Rewrite the lines below, replacing every occurrence of "dropdown" with "drop-down" and leaving everything else unchanged.

══ Records for this task ══

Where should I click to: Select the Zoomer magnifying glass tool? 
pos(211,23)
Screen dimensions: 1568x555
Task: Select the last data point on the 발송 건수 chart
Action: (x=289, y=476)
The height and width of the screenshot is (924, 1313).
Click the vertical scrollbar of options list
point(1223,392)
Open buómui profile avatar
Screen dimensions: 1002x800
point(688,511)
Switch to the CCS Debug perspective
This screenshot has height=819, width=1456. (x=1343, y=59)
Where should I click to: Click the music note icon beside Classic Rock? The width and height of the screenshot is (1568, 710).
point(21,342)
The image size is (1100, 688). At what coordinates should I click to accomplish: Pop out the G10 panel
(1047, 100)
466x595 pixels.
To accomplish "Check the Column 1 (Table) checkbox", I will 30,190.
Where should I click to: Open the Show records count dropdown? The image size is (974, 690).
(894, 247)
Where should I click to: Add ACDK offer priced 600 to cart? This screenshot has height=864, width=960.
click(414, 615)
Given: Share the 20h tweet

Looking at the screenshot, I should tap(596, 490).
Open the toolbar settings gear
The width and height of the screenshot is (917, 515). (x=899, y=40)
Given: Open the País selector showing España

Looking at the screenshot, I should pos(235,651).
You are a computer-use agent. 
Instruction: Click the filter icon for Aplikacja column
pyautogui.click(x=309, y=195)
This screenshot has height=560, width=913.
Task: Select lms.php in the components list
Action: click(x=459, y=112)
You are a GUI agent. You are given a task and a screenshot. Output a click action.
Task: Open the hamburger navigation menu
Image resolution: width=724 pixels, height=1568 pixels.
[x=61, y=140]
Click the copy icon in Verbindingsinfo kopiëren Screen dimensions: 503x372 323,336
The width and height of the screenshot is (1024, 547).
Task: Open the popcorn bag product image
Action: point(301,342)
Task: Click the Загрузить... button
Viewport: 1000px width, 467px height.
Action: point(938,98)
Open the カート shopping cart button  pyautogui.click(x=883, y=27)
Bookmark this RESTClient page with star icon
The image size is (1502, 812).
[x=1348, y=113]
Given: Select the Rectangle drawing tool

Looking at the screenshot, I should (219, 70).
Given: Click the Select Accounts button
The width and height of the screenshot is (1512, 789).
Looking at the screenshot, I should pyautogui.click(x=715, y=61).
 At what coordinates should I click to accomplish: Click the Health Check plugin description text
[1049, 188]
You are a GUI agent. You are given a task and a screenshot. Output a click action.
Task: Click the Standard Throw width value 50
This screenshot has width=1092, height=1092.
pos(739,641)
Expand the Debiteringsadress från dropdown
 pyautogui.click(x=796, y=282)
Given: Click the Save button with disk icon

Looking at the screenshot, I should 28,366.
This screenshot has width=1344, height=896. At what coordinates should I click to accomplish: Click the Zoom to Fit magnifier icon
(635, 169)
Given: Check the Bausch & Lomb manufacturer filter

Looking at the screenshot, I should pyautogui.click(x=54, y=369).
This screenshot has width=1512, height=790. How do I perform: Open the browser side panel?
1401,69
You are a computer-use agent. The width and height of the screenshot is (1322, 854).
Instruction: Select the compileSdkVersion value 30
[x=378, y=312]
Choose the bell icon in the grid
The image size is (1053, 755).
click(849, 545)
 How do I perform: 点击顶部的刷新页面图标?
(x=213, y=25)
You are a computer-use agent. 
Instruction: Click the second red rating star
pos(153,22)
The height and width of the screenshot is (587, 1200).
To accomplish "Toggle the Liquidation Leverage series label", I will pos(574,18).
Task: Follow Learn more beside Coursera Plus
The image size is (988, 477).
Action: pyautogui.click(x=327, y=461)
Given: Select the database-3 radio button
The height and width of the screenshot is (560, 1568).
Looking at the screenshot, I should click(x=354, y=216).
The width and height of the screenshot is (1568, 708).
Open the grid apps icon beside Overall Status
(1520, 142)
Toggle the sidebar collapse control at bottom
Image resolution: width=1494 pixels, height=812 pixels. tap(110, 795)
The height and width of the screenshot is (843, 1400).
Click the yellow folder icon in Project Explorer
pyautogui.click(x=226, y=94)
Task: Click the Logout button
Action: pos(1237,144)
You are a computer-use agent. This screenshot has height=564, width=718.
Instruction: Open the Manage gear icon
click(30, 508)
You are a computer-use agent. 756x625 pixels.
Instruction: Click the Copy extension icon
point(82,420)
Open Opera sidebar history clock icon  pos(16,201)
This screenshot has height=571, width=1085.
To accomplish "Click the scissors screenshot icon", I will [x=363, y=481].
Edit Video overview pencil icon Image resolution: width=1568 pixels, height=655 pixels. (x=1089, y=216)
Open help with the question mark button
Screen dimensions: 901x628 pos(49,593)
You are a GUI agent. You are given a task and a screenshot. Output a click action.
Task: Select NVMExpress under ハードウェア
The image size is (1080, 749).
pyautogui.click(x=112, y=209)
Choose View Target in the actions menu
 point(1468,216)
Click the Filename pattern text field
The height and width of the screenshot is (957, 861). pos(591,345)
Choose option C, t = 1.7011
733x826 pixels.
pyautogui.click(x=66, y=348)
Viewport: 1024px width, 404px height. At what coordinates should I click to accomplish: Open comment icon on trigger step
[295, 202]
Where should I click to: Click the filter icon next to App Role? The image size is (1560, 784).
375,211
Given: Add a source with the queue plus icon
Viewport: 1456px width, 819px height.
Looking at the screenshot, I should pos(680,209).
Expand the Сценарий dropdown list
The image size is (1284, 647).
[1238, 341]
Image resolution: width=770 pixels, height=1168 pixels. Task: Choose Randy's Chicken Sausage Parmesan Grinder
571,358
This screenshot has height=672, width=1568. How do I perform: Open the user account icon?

═══

Final answer:
Where should I click to: Select the Zoomer magnifying glass tool? 
pos(211,23)
Screen dimensions: 1568x555
Task: Select the last data point on the 발송 건수 chart
Action: (x=289, y=476)
The height and width of the screenshot is (924, 1313).
Click the vertical scrollbar of options list
point(1223,392)
Open buómui profile avatar
Screen dimensions: 1002x800
point(688,511)
Switch to the CCS Debug perspective
This screenshot has height=819, width=1456. (x=1343, y=59)
Where should I click to: Click the music note icon beside Classic Rock? The width and height of the screenshot is (1568, 710).
point(21,342)
The image size is (1100, 688). At what coordinates should I click to accomplish: Pop out the G10 panel
(1047, 100)
466x595 pixels.
To accomplish "Check the Column 1 (Table) checkbox", I will 30,190.
Where should I click to: Open the Show records count drop-down? The image size is (974, 690).
(894, 247)
Where should I click to: Add ACDK offer priced 600 to cart? This screenshot has height=864, width=960.
click(414, 615)
Given: Share the 20h tweet

Looking at the screenshot, I should tap(596, 490).
Open the toolbar settings gear
The width and height of the screenshot is (917, 515). (x=899, y=40)
Given: Open the País selector showing España

Looking at the screenshot, I should pos(235,651).
You are a computer-use agent. 
Instruction: Click the filter icon for Aplikacja column
pyautogui.click(x=309, y=195)
This screenshot has height=560, width=913.
Task: Select lms.php in the components list
Action: click(x=459, y=112)
You are a GUI agent. You are given a task and a screenshot. Output a click action.
Task: Open the hamburger navigation menu
Image resolution: width=724 pixels, height=1568 pixels.
[x=61, y=140]
Click the copy icon in Verbindingsinfo kopiëren Screen dimensions: 503x372 323,336
The width and height of the screenshot is (1024, 547).
Task: Open the popcorn bag product image
Action: point(301,342)
Task: Click the Загрузить... button
Viewport: 1000px width, 467px height.
Action: point(938,98)
Open the カート shopping cart button  pyautogui.click(x=883, y=27)
Bookmark this RESTClient page with star icon
The image size is (1502, 812).
[x=1348, y=113]
Given: Select the Rectangle drawing tool

Looking at the screenshot, I should (219, 70).
Given: Click the Select Accounts button
The width and height of the screenshot is (1512, 789).
Looking at the screenshot, I should pyautogui.click(x=715, y=61).
 At what coordinates should I click to accomplish: Click the Health Check plugin description text
[1049, 188]
You are a GUI agent. You are given a task and a screenshot. Output a click action.
Task: Click the Standard Throw width value 50
This screenshot has width=1092, height=1092.
pos(739,641)
Expand the Debiteringsadress från drop-down
 pyautogui.click(x=796, y=282)
Given: Click the Save button with disk icon

Looking at the screenshot, I should 28,366.
This screenshot has width=1344, height=896. At what coordinates should I click to accomplish: Click the Zoom to Fit magnifier icon
(635, 169)
Given: Check the Bausch & Lomb manufacturer filter

Looking at the screenshot, I should pyautogui.click(x=54, y=369).
This screenshot has width=1512, height=790. How do I perform: Open the browser side panel?
1401,69
You are a computer-use agent. The width and height of the screenshot is (1322, 854).
Instruction: Select the compileSdkVersion value 30
[x=378, y=312]
Choose the bell icon in the grid
The image size is (1053, 755).
click(849, 545)
 How do I perform: 点击顶部的刷新页面图标?
(x=213, y=25)
You are a computer-use agent. 
Instruction: Click the second red rating star
pos(153,22)
The height and width of the screenshot is (587, 1200).
To accomplish "Toggle the Liquidation Leverage series label", I will pos(574,18).
Task: Follow Learn more beside Coursera Plus
The image size is (988, 477).
Action: pyautogui.click(x=327, y=461)
Given: Select the database-3 radio button
The height and width of the screenshot is (560, 1568).
Looking at the screenshot, I should click(x=354, y=216).
The width and height of the screenshot is (1568, 708).
Open the grid apps icon beside Overall Status
(1520, 142)
Toggle the sidebar collapse control at bottom
Image resolution: width=1494 pixels, height=812 pixels. tap(110, 795)
The height and width of the screenshot is (843, 1400).
Click the yellow folder icon in Project Explorer
pyautogui.click(x=226, y=94)
Task: Click the Logout button
Action: pos(1237,144)
You are a computer-use agent. This screenshot has height=564, width=718.
Instruction: Open the Manage gear icon
click(30, 508)
You are a computer-use agent. 756x625 pixels.
Instruction: Click the Copy extension icon
point(82,420)
Open Opera sidebar history clock icon  pos(16,201)
This screenshot has height=571, width=1085.
To accomplish "Click the scissors screenshot icon", I will [x=363, y=481].
Edit Video overview pencil icon Image resolution: width=1568 pixels, height=655 pixels. (x=1089, y=216)
Open help with the question mark button
Screen dimensions: 901x628 pos(49,593)
You are a GUI agent. You are given a task and a screenshot. Output a click action.
Task: Select NVMExpress under ハードウェア
The image size is (1080, 749).
pyautogui.click(x=112, y=209)
Choose View Target in the actions menu
 point(1468,216)
Click the Filename pattern text field
The height and width of the screenshot is (957, 861). pos(591,345)
Choose option C, t = 1.7011
733x826 pixels.
pyautogui.click(x=66, y=348)
Viewport: 1024px width, 404px height. At what coordinates should I click to accomplish: Open comment icon on trigger step
[295, 202]
Where should I click to: Click the filter icon next to App Role? The image size is (1560, 784).
375,211
Given: Add a source with the queue plus icon
Viewport: 1456px width, 819px height.
Looking at the screenshot, I should pos(680,209).
Expand the Сценарий drop-down list
The image size is (1284, 647).
[1238, 341]
Image resolution: width=770 pixels, height=1168 pixels. Task: Choose Randy's Chicken Sausage Parmesan Grinder
571,358
This screenshot has height=672, width=1568. How do I perform: Open the user account icon?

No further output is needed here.